*** Opening TEXT BLOCK ***

Palestinian Aed Abu Ramadan inspects his dragon fruit plants daily as the time of harvest is here. Though the fruit is not native to the besieged Gaza Strip, Aed has cultivated it and seen it flourish in spite of the difficulties faced by farmers in the enclave.
Aed’s nurseries have been bombed by the Israeli occupation forces and Israeli nurseries have refused to sell him seedlings to help his business. While the siege imposed on Gaza means he is unable to export the fruit to regional markets.
“The success of dragon fruit cultivation represents a victory over all of the above, and confirms the ability of the Palestinian farmer to defy the odds despite all the obstacles that the occupation puts before us and prevents us from developing and coming into contact with other farmers around the world,” he tells MEMO.
It takes dragon fruit trees three years to bear fruit, he explains, but the health benefits of the fruit are numerous, not least because of the antioxidants they carry which are known to help cancer sufferers, while its high Vitamin C content helps boost the immune system.
He protects his plants with netting to remove the risk of bugs damaging crops, however, this means the pollination process cannot be carried out naturally by bees, so Aed intervenes. “We have to do the pollination process manually, by taking pollen from the male organs of the flower and placing it in the stigma … it must take place in the evening hours … until dawn,” he explains, as that is when the plant flowers.

*** Closing TEXT BLOCK ***
*** Opening DATA ***

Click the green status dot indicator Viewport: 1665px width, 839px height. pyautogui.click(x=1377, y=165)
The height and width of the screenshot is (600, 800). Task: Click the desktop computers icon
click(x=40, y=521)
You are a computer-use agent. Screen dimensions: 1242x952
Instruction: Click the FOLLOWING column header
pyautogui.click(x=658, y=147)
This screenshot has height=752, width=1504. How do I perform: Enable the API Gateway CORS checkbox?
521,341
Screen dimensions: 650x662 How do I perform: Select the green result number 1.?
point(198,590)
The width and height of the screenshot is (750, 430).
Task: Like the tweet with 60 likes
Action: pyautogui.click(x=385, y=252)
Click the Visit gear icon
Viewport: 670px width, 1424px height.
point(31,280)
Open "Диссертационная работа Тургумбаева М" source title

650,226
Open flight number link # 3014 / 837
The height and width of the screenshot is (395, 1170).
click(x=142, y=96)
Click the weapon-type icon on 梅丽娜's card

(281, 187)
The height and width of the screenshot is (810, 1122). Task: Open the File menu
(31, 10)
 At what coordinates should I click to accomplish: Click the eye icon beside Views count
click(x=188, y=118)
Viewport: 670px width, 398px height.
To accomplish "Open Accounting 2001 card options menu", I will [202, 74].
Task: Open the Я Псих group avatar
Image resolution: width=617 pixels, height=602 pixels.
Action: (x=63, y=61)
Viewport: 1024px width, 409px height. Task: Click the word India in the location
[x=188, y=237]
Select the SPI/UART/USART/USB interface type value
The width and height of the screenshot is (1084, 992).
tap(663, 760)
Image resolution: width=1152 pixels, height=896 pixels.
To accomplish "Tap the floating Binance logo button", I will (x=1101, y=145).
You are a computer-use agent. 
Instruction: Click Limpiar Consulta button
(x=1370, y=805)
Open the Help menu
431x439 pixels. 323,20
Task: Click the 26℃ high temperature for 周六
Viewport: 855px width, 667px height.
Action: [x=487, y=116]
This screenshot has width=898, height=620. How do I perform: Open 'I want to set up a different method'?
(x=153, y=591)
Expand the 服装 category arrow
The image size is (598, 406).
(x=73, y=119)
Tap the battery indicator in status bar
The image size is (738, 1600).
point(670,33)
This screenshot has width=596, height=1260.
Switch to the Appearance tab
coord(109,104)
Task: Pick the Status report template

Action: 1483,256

*** Closing DATA ***

--- QUESTIONS ON THE MATERIAL ---
**a)** According to the dragon fruit article, how long do dragon fruit trees take to bear fruit?
**b)** Please retype the dragon fruit article from "It takes dragon" to "the plant flowers.".

--- OUTPUTS IN ORDER ---
**a)** Three years.

**b)**
It takes dragon fruit trees three years to bear fruit, he explains, but the health benefits of the fruit are numerous, not least because of the antioxidants they carry which are known to help cancer sufferers, while its high Vitamin C content helps boost the immune system.
He protects his plants with netting to remove the risk of bugs damaging crops, however, this means the pollination process cannot be carried out naturally by bees, so Aed intervenes. “We have to do the pollination process manually, by taking pollen from the male organs of the flower and placing it in the stigma … it must take place in the evening hours … until dawn,” he explains, as that is when the plant flowers.